▶ [BRANO FORNITO]

--- --- ---

Ora, non è che la differenza è tra un niente “buono” (il vuoto) ed un niente “cattivo” (il nulla). La differenza sono io. E’ il mio operare soggettivo che fa la differenza: in un caso sprofondo in un mare totalmente fuori di me; nell’altro sono io che mi sforzo di togliere pezzi dal mio essere, … di non essere altro che ciò che già sono.

Il nulla è ciò che temo ma che, per fortuna, non posso affermare perché è fuori di me; il vuoto è ciò che resta quando ho tolto tutto da me. E’, in un certo senso, ciò che non posso affermare, è semplicemente ciò che va oltre al mio intelletto; ciò che va oltre il mio essere e quindi è il vero collegamento con l’essere universale.

C’è un’immagine che ricorre spesso nella mia mente (da una delle volte che sono sprofondato) ed è quella di noi esseri umani e di me come di zattere in mezzo al mare, al buio.

Noi non sappiamo né dove siamo, né dove ci spinge la corrente, né “perché”. Sappiamo che ci muoviamo e che abbiamo un limite e che se ci sporgiamo da quel limite sprofondiamo nell’abisso…

Ma questo non vuol dire che sprofondiamo comunque, non vuol dire che il mondo non è; vuole solo dire che ciò su cui poggiamo il nostro essere (l’acqua) ha una consistenza diversa dalla nostra (il legno), ma ciononostante ci dà sostentamento, scopo e direzione.

--- --- ---

▶ [VOCI FORNITE]

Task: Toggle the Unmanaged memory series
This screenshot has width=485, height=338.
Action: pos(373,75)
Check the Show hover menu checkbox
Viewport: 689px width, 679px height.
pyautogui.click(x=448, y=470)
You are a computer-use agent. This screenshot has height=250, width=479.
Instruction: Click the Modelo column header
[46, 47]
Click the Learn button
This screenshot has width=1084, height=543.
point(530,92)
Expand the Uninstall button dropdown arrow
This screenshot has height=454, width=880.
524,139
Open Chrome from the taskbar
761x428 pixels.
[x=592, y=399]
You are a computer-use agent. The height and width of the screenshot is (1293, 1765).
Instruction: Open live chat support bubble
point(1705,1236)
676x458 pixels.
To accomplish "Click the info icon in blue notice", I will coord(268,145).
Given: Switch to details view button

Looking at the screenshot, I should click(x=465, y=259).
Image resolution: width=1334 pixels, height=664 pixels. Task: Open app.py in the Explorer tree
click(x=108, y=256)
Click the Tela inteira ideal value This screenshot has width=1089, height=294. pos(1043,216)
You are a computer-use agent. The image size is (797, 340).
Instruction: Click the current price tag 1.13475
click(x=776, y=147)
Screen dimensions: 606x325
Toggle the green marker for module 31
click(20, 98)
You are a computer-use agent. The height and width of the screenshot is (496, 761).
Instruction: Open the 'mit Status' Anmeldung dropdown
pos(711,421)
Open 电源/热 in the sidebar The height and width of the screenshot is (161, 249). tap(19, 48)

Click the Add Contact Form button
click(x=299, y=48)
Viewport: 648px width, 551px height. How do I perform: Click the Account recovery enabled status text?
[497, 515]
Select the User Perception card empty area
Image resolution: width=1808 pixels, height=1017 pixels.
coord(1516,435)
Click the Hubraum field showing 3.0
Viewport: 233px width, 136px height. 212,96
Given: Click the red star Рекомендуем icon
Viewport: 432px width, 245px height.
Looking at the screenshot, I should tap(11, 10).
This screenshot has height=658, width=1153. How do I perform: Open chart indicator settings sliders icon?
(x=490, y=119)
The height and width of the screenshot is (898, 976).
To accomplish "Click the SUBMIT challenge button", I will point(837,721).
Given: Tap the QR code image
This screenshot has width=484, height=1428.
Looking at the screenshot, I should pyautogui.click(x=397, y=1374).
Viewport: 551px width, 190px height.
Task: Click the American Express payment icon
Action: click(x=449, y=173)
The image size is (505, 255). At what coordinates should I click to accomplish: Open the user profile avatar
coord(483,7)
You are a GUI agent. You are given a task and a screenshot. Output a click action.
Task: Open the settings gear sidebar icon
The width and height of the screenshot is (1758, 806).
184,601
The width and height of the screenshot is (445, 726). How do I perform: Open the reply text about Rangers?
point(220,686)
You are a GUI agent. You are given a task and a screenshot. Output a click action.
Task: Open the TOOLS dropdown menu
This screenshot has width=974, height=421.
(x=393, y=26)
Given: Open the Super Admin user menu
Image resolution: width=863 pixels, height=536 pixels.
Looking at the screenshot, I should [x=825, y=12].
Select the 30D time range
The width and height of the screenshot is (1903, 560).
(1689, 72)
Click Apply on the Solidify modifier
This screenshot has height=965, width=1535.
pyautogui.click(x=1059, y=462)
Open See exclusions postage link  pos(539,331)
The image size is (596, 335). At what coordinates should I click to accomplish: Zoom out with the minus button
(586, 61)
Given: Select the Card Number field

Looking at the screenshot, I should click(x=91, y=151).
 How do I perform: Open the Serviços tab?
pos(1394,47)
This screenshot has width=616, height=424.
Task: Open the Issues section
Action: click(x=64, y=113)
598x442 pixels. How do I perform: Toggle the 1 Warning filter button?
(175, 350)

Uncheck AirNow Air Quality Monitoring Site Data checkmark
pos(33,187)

--- --- ---

▶ [COSA FARE]
1. Nel brano sul vuoto e sul nulla, a che cosa vengono paragonati gli esseri umani nell'immagine che ricorre spesso nella mente di chi scrive?
2. Traduci in inglese questa frase del brano sul vuoto e sul nulla: "Il nulla è ciò che temo ma che, per fortuna, non posso affermare perché è fuori di me; il vuoto è ciò che resta quando ho tolto tutto da me."
3. Scrivi il seguito del brano sul vuoto e sul nulla, partendo subito dopo l'ultima frase riportata.
Le voci non hanno alcun ruolo in questo lavoro.

▶ [RISPOSTE SCRITTE]
1. A zattere in mezzo al mare, al buio.

2. Nothingness is what I fear but, fortunately, cannot affirm because it lies outside me; emptiness is what remains when I have removed everything from myself.

3.
Non sappiamo se all’alba saremo in salvo sulla spiaggia, sfracellati sugli scogli o ancora in alto mare… e in verità non dipende da noi.

Possiamo solo ascoltare e intuire verso “dove” ci portano le onde.

Certo, la mia debolezza mi spinge a “fare delle preferenze”, mi spinge a sperare che il mondo SIA e non che NON SIA, e quindi mi fa scappare terrorizzato dal nulla e mi fa cercare il vuoto.. ma capisco anche che in realtà sono due fratelli, sono due porte sull’essere, una che passa da fuori ed una che passa da dentro, ma entrambe sono l’unica vera via per conoscere Dio dentro di te.

  • Deus Intimior

Una delle cose più sorprendenti è capire come al di fuori di te non esista nulla.. e dentro di te esista solo qualcosa che va oltre ciò che sei; qualcosa che puoi conoscere solo perché è dentro di te e non sei tu.

E’ davvero più intimo a te di te stesso.

In uno dei momenti di caduta libera ricordo che il destino (?!) mi mise in mano in modo apparentemente casuale un libro di Sant’Agostino

Da lì si formò in me l’immagine di quella fiammella.. di Dio che arde nel mio essere con una fiamma piccolissima, che io continuamente copro e soffoco, ma che continua ad ardere. E l’immagine di Dio, davvero fonte sia di me, sia del mondo fuori di me.

Infatti, quasi cartesianamente, non posso non affermare che io sono, ma anche che il mondo è.

E anche se niente di ciò rimarrebbe in piedi dopo due domande a me stesso ben assestate, è anche vero che mi sembra di essere fatto per ammirare non solo Dio dentro di me, ma anche le sue infinite e splendide forme fuori di me, che ora mi appaiono tutte scintillanti come le spade nelle fiabe sui cavalieri ed i principi azzurri!

  • La Bellezza

Certo, non sono io il motore di questo, dato che io stesso non sono niente se non Dio dentro di me.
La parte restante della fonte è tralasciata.